To make the discovery, the team studied a large number of a specific sub-class of neutron stars known as Be X-ray binaries (BeXs). These objects are a pair of stars formed by a hot B spectral class stars with hydrogen emission in their spectrum in a binary orbit with a neutron star. The neutron star orbits the more massive B star in an elliptical orbit, siphoning off material as it makes close approaches. As the accreted material strikes the neutron star’s surface it glows brightly in the X-rays, becoming, for a time, an X-ray pulsar allowing astronomers to measure the spin period of the neutron star.

Such systems are common in the Small Magellanic Cloud which appears to have a burst of star forming activity about 60 million years ago, allowing for the massive B stars to be in the prime of their stellar lives. It is estimated that the Small Magellanic Cloud alone has as many BeXs as the entire Milky Way galaxy, despite being 100 times smaller. By studying these systems as well the Large Magellanic Cloud and Milky Way, the team found that there are two overlapping but distinct populations of BeX neutron stars. The first had a short period, averaging around 10 seconds. A second group had an average of around 5 minutes. The team surmises that the two populations are a result of the different supernova formation mechanisms.

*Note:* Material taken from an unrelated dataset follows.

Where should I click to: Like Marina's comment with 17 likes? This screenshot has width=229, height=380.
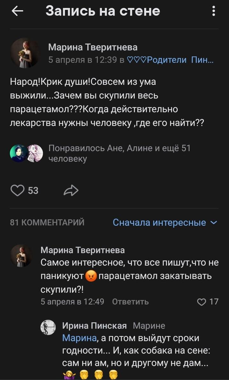click(202, 302)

The two different formation mechanisms should also lead to another difference. The explosion is expected to give the star a “kick” that can change the orbital characteristics. The electron-captured supernovae are expected to give a kick velocity of less than 50 km/sec whereas the iron core collapse supernovae should be over 200 km/sec. This would mean the iron core collapse stars should have preferentially longer and more eccentric orbits. The team attempted to discern whether this too was supported by their evidence, but only a small fraction of the stars they examined had determined eccentricities. Although there was a small difference, it is too early to determine whether or not it was due to chance.

According to Knigge, “These findings take us back to the most fundamental processes of stellar evolution and lead us to question how supernovae actually work. This opens up numerous new research areas, both on the observational and theoretical fronts.